Student’s essay inspires new Coca Cola packaging that reduces plastic consumption

Liberty Coca Cola’s new KeelClip packaging.

When a seventh grader in 2019, Bennett Wies wasn’t sure what to write about for Assemblywoman Amy Paulin’s annual “There Ought to be a Law” essay contest.

“I remember being stumped when we first got the prompt,” said Wies, now a junior at Pelham Memorial High School. “All of my friends were writing about earlier release from schools or weekends being three days instead of two, but I wanted to write about something that had a larger impact.”

“I had read somewhere that there were other winners of this contest from Pelham, and it sort of put it into perspective that there was a chance my bill could be chosen, so I made sure it was about something I really believed could make a difference,” he said.

His first-place-winning essay proposing a ban on plastic six-pack plastic rings in New York is having an impact far beyond what he may have expected in 2019.

Assemblywoman Amy Paulin holding the packaging whose creation started with Bennett Wies’s essay.

That year, Paulin introduced legislation inspired by Wies’s essay in order to reduce plastic waste and protect marine life.

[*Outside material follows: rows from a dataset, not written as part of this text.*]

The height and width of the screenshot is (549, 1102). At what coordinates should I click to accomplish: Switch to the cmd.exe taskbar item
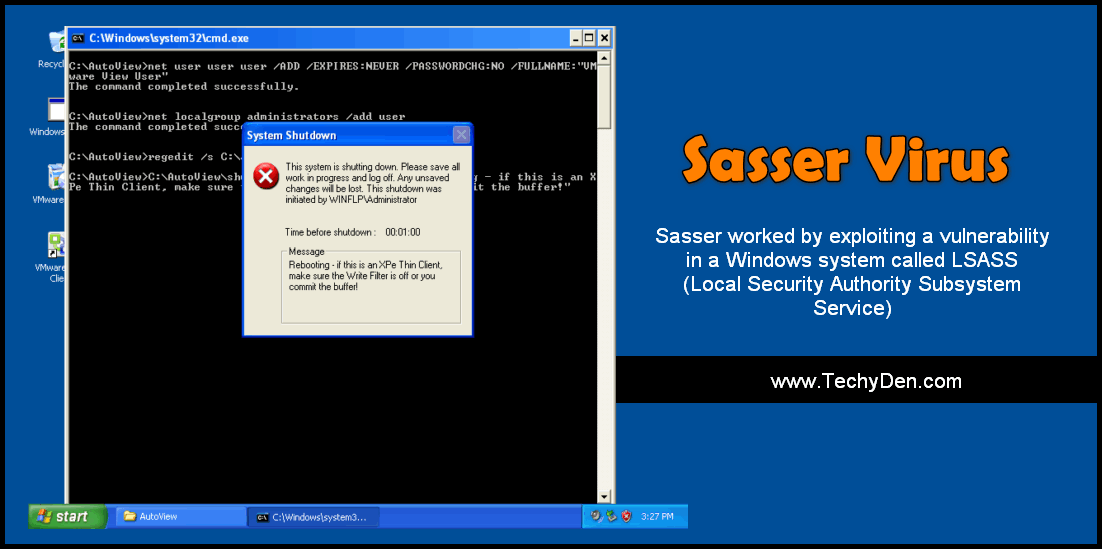click(x=312, y=517)
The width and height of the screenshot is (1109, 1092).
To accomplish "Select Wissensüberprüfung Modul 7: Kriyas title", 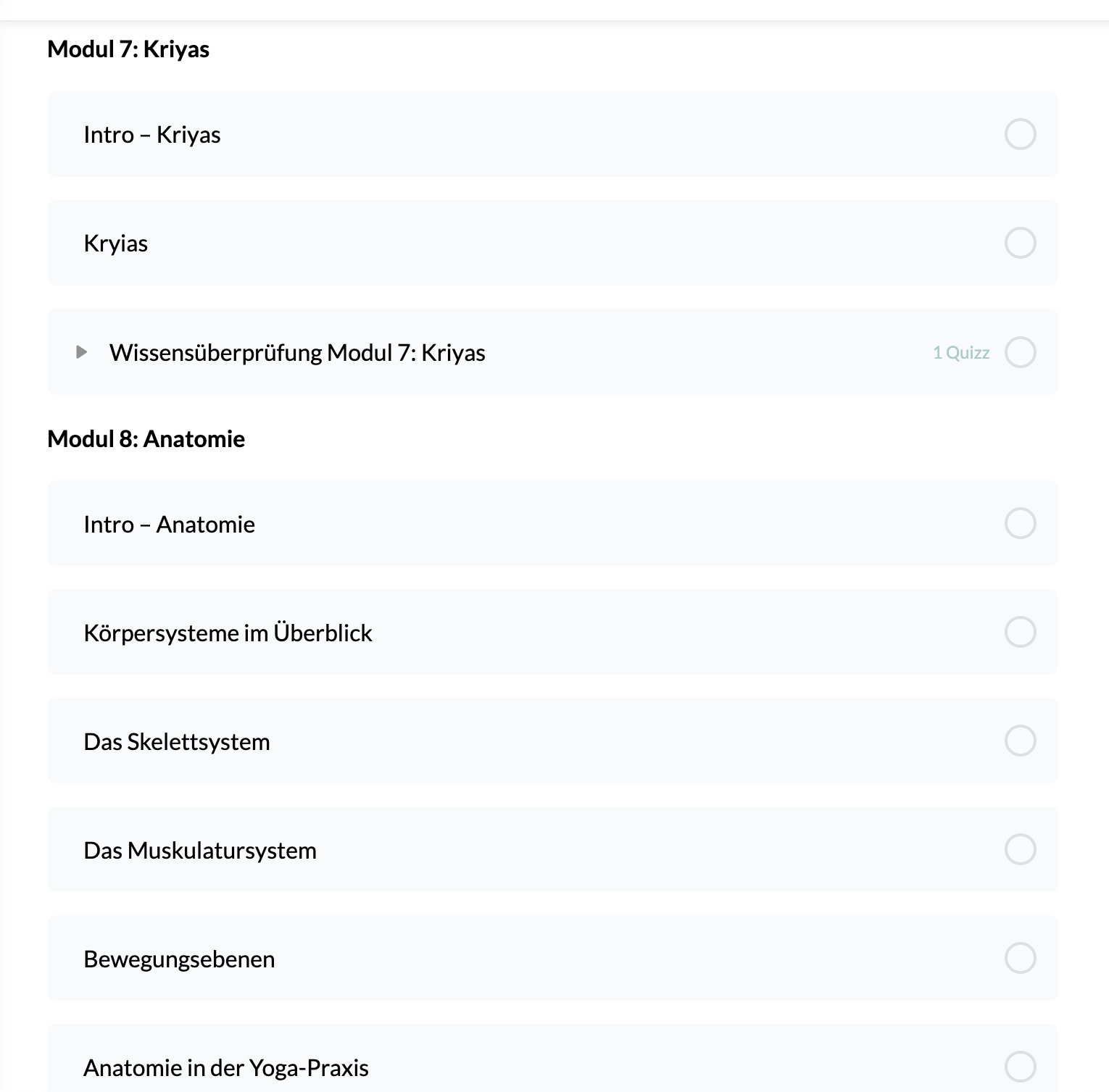I will point(297,353).
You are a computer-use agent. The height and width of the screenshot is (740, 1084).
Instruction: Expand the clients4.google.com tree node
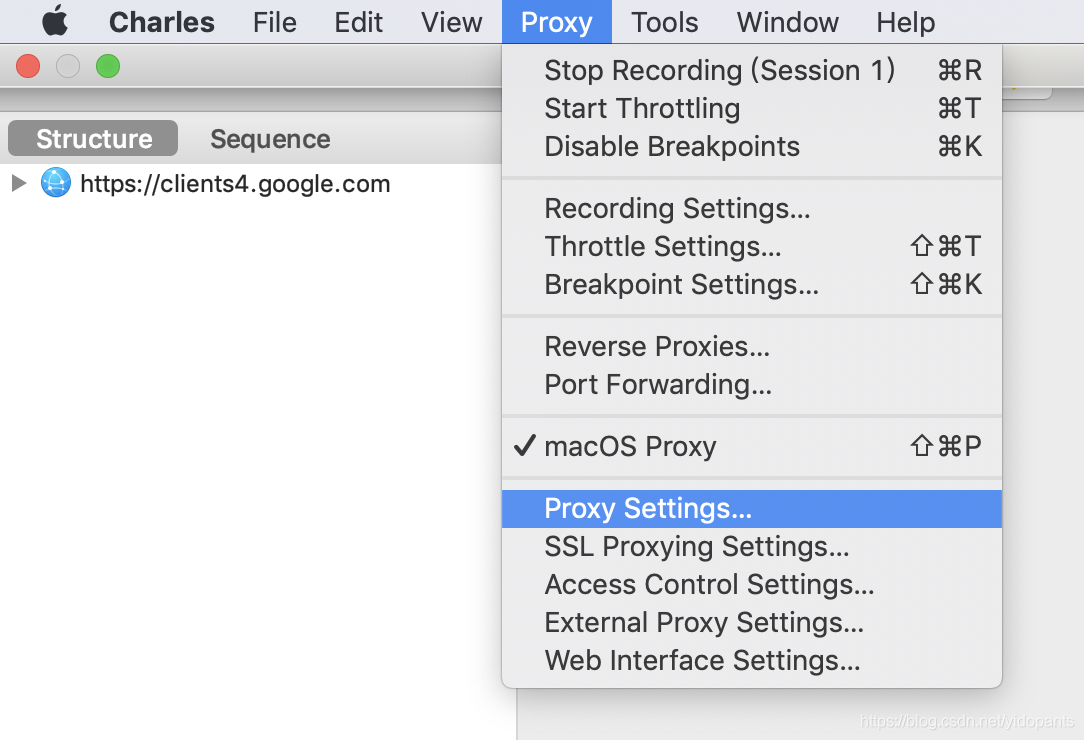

Liberty Coca-Cola, the Coke bottler in Westchester, met with Paulin to better understand the legislation as it looked for ways to become more sustainable, said a press release from Paulin.

Liberty spent three years developing rings made out of other materials. After testing many samples, the company selected Graphic International Packaging, a company dedicated to making sustainable paper-based packaging, to design the KeelClip technology used in a new six-pack carrier.

In September, Liberty put six packs with the new paper rings on the market in grocery stores. Liberty has become one of the first companies to switch from plastic to paperboard packaging.

“What we have estimated is that this transition will remove at least 75,000 pounds of plastic packaging per year from our supply chain,” said Mayra Linares-Garcia, Liberty’s vice president of public affairs and communication. “And that’s approximately 3.1 million cases.”